Have just returned - barely - from the US. My flight out of Chicago was delayed by more than three hours. Thankfully my connection from LA to Sydney was also delayed meaning I managed to make it home rather than be stranded for the night with Tom Bradley and all his friends (my luggage has not yet made it home but that is another story).
Coming through security I encountered one of those great moments in Transport Security Administration automatism. You know the type where seemingly half-intelligent TSA offices apply a bizarre rule so strictly that they make themselves and the whole of the USA government look like a cross between a Eastern European border guard from 1983 and Southern European circus clown from 1973.
My trip through security was uneventful (if you include taking off half your clothes, stripping down my computer like it was a AK-47 and extracting my nasal spray from my bag as uneventful). The guy behind me was not so lucky.
"You're in big trouble" said the burly TSA guy gleefully grabbing a backpack off the x-ray machine and whisking it over to the inspection table (where I was sitting getting dressed, putting my computer back together and wondering if I really needed to keep the three year old nasal spray).
The TSA agent digs deep into the bag as all of us around prepare to duck, cover and soil ourselves depending on what comes out of the bag. He wiggles, heaves and strains before with an enormous sense of satisfaction his hand emerges from the backpack holding a clear, sealed plastic bag containing two very dangerous looking items - a jar of pasta sauce and a jar of olives. You would think that would be OK. We have what is obviously food in a clear plastic bag. But to the men and women of the TSA it is a non-compliant plastic bag and therefore a risk to national security.

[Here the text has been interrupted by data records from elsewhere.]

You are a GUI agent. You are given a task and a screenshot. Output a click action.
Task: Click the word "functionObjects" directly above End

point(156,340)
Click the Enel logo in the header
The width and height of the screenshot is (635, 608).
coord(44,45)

"You are going to have to throw it away or find a ziplock bag" the agent demanded.
As the couple considered what was more valuable and which was to be chucked - the wife's perfume or the husband's food, I decided that my three year old nasal spray was well beyond it's shelf life, tossed it away and performed by good deed of the day by handing over an old, crinkly and slightly nasal spray wet zip lock bag to a couple of now very thankful almost olive jar terrorists. Thus a national emergency was averted and order to the universe was returned because the food was in a quart sized zip locked bag. True story because I could not have made this up.
1 comment:
On one of my Sojourns to Dallas Via that cesspool known as LAX, I was forced to take my sandshoes off , even thought i was wearing shorts. So rather than complain i ejected my envelopes of odour and placed them on the wana be conveyer belt. Behind me was a ferrel looking "dude" that just got out of a time portal from 1970. The two largish security ladies with names i dare not repeat in case they offend bad humour pulled him over because he was not wearing any foot wear. Dude said he had something in his bag. I didn’t get to hear the rest of the story as this "dude" was encircled and whisked away. Talk about irony.
Who ever said the land of the free and the brave was experiencing technical difficulties was correct.